Preoperative images of patient no. 5. (a) Lateral X-ray of a 12-year-old male child demonstrated vertebral body damage and sagittal instability and kyphosis. A preoperative sagittal MRI (b) and CT (c) revealed significant C3-4 vertebral body destruction with kyphosis associated with epidural, paravertebral and retropharyngeal abscess formation; and the cervical spinal cord was severely compressed. Coronary MRI (d) revealed a huge abscess that affected the esophagus and invaded into the spinal canal. (e) CT scan and enhancements of the lung: the right thorax collapsed and pleural thickening occurred, suggesting tuberculous pleurisy and encapsulated pleural effusion

Fig. 2

Postoperative and follow-up images of patient no. 5 are shown. (a and b) Postoperative anterior-posterior and lateral X-ray indicate that the kyphosis significantly improved using one-stage 540-degree fusion combined with anterior debridement and decompression. Sagittal CT (c) and MRI (d) revealed satisfactory focal clearance and decompression without graft and instrumentation-related complications and relapse of Pott’s disease at three months postoperation. (e and f) Anterior-posterior and lateral X-ray revealed that the screws, rods, plate and TMC was in good shape without fractures and displacement at 12 months postoperation. Sagittal CT-scan (g) and three-dimensional reconstruction (h) revealed continuous bridging, and the bone trabeculae at the graft-host vertebral endplate junction had no pseudoarthrosis formation; indicating the superb maintenance of correction of kyphosis at the final follow-up

Preoperative procedure

Patients that participated in this study were clinically diagnosed with PCSTK and received HRE [isoniazid (H), rifampicin (R), ethambutol(E)] chemotherapy regimen for 2–4 weeks prior to surgery. HRE dosing consisted of 5-10 mg/kg/day of isoniazid with no more than 300 mg/day, 5-10 mg/kg/day of rifampicin with no more than 300 mg/day, and 15 mg/kg/day of ethambutol with no more than 500 mg/day. Prudently, all patients were performed by halo traction with a weight of 0.5-1 kg preoperatively. The procedure was carried out when ESR and temperature returned to normal or significantly decreased, and when anemia and hypoproteinemia were rectified completely.

Surgical technique

Surgery was performed under general endotracheal anesthesia. The posterior procedure was done first and then the anterior procedure done. Posterior approach: Patients were placed in the prone position with halo traction with a 1 kg/10 kg body weight during the operation. After routine exposure, posterior fixation with bilateral lateral mass plates and screws was performed in all patients. The technique for the placement of lateral mass screws was described by Magerl [13]. Instrumented fusion should reach at least the upper and lower fusion vertebrae. Fixation segments should be further extended when there is potential instability. Kyphosis correction can be attempted by posterior fixation, but cannot be done excessively; because the oppression in front of the spinal cord has not been lifted. Then, the fixation is locked. In addition to instrumented fixation, a posterolateral fusion was performed in all cases using a high-speed burr to decorticate the bilateral facet joints. Allograft particles were then packed into the decorticated facet joints. Finally, the halo traction was removed, and the wound was closed in the usual manner.

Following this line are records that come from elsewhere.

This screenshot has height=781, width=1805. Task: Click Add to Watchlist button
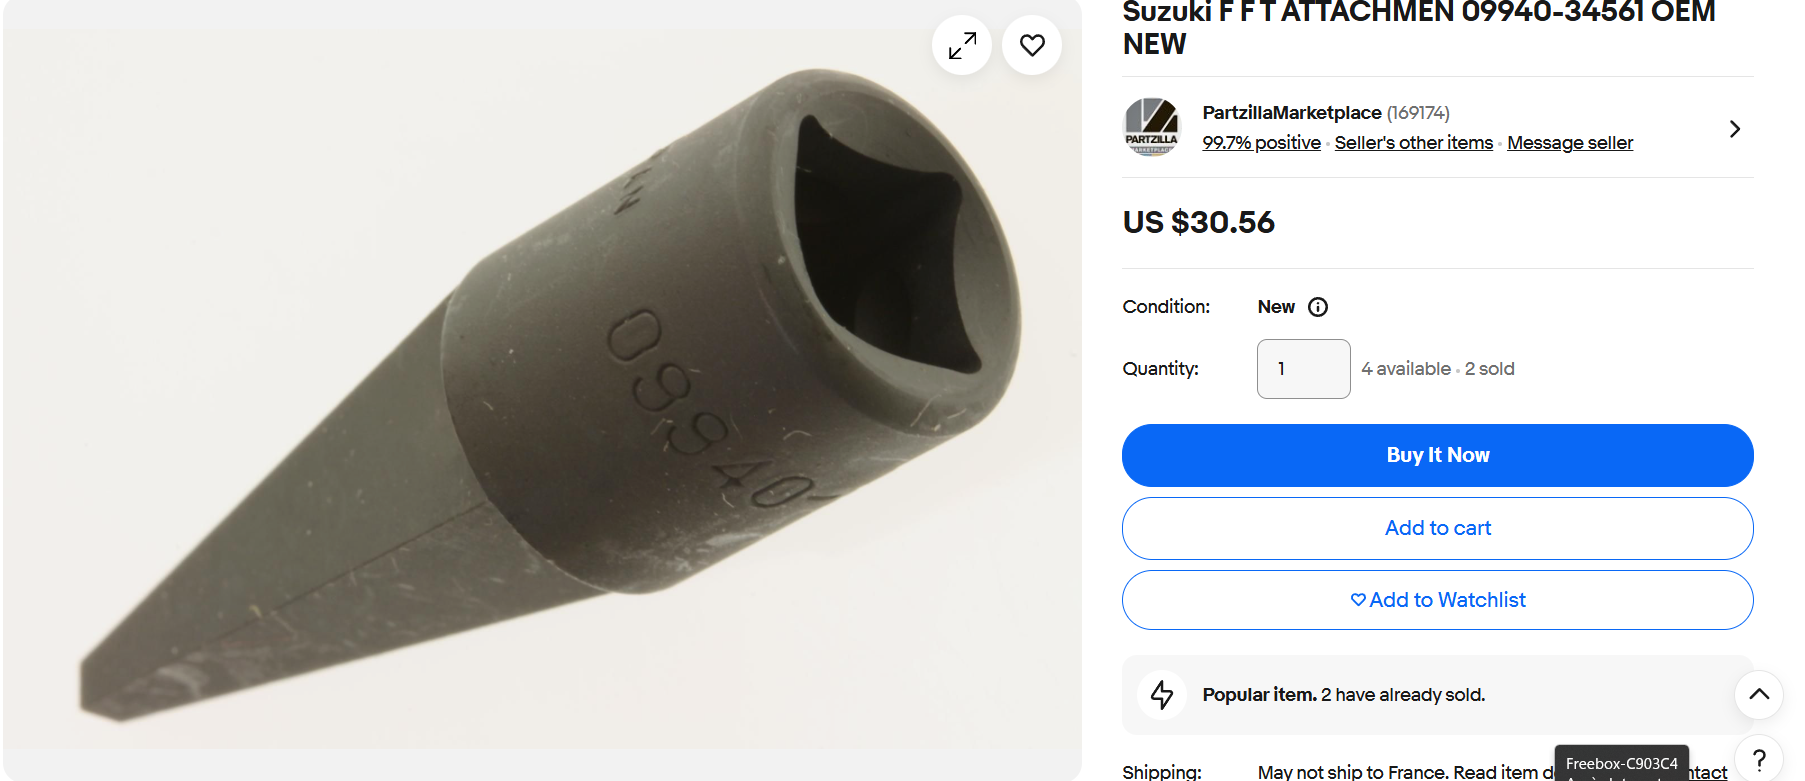[1437, 600]
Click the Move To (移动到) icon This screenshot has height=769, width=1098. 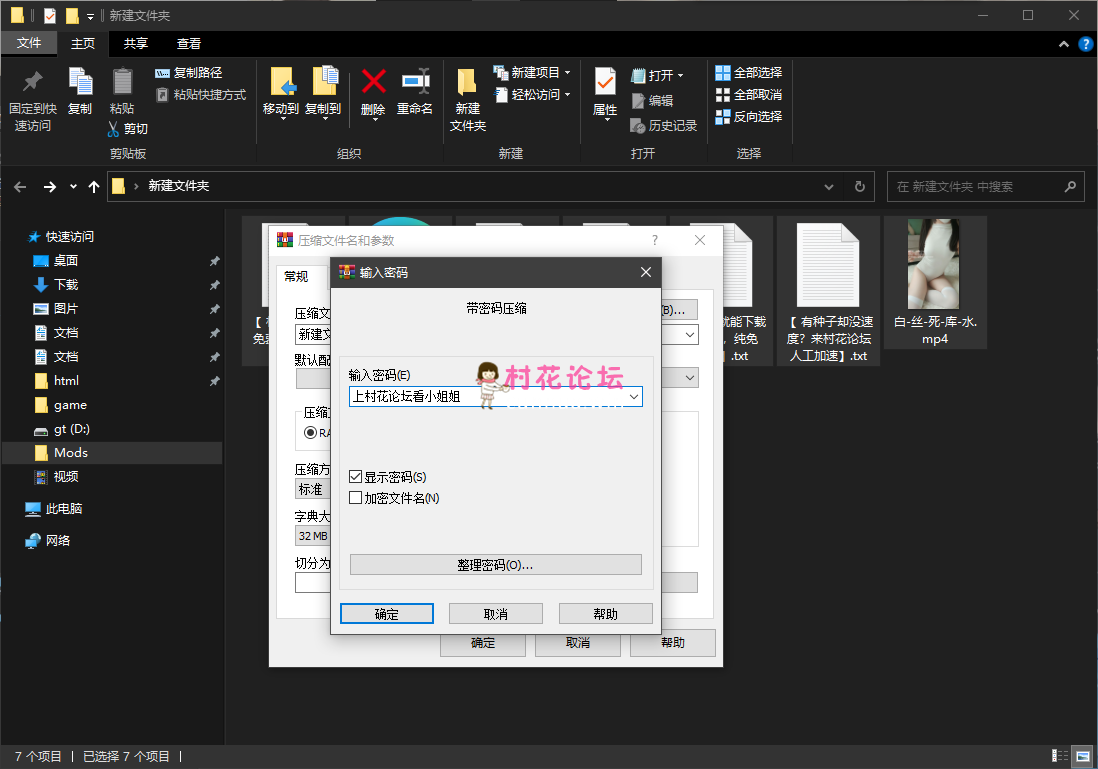pos(281,82)
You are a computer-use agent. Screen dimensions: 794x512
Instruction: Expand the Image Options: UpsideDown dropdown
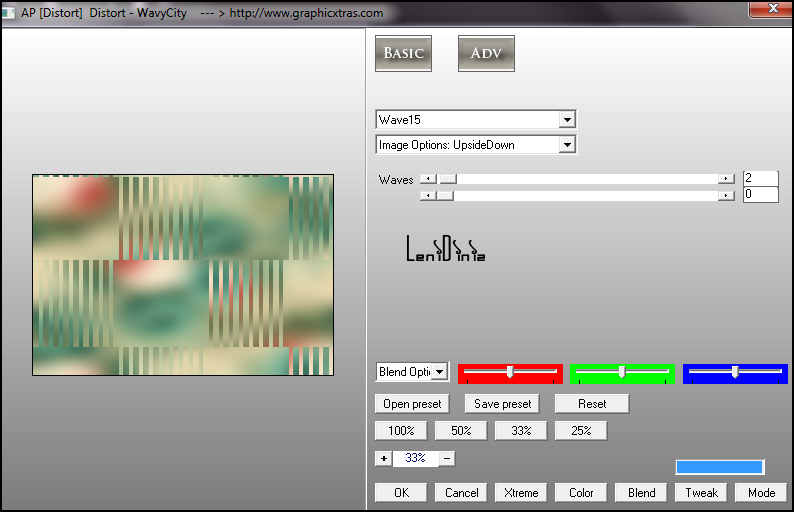point(567,145)
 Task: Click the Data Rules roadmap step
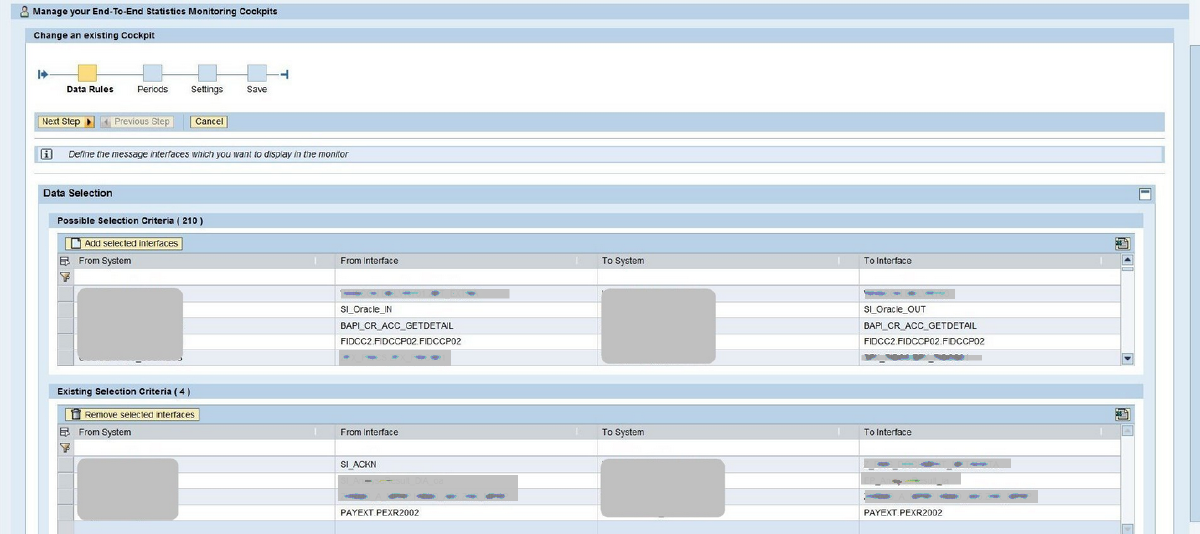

Anterior approach: If the patient’s general physical condition (cardiopulmonary function, nutritional status, etc.) can tolerate this procedure, a one-stage anterior operation should be advocated. Otherwise, a second stage surgery performed after 1–2 weeks would be implemented. In the supine position, a standard Smith-Robinson approach was used to expose the anterior cervical spine through a right-sided transverse skin incision. After routine exposure, necrotic tissue in the disc and vertebral bodies were cleaned up by curettes and pituitary forceps. Then, the paravertebral abscess was identified and drained. Limited rather than radical debridement is recommended; and during curettage, utmost care should be taken to avoid additional growth plate damage. After excision of the necrotic disc and collapsed vertebrae, a suitable flush tube was inserted into the paravertebral space or underneath the musculus longus colli to flush with a mixture of isoniazid plus saline until no pus could be retrieved. After corpectomy and decompression, cartilage endplates of the upper and lower vertebrae were excised with a cutting burr and curette; and the bony endplates were preserved. Gradual distraction was carried out using an intervertebral body spreader between the adjacent normal vertebrae to correct the prior kyphosis. The operating table was gradually extended to assist the deformity correction. Predictively, we precontoured and shaped the lordotic titanium mesh cages (TMCs) to fit the bony endplates of the upper and lower vertebrae. The TMCs were filled with allograft bone particles and placed with slight distraction to the cervical spine, followed by the release of distraction; allowing compression across the TMCs. The host bone cortical lips and preprocessed rigid posterior instrumentation act as a buttress, preventing TMCs displacement. Following TMC placement, the anterior plate was fastened by nails into the adjacent vertebrae. Patients were treated with 1.0 g of streptomycin and 0.2 g of isoniazid, which was locally administered. Then, the drainage was closed and incision sutures were performed postoperatively. The debrided material was sent for culture and histopathologic examination.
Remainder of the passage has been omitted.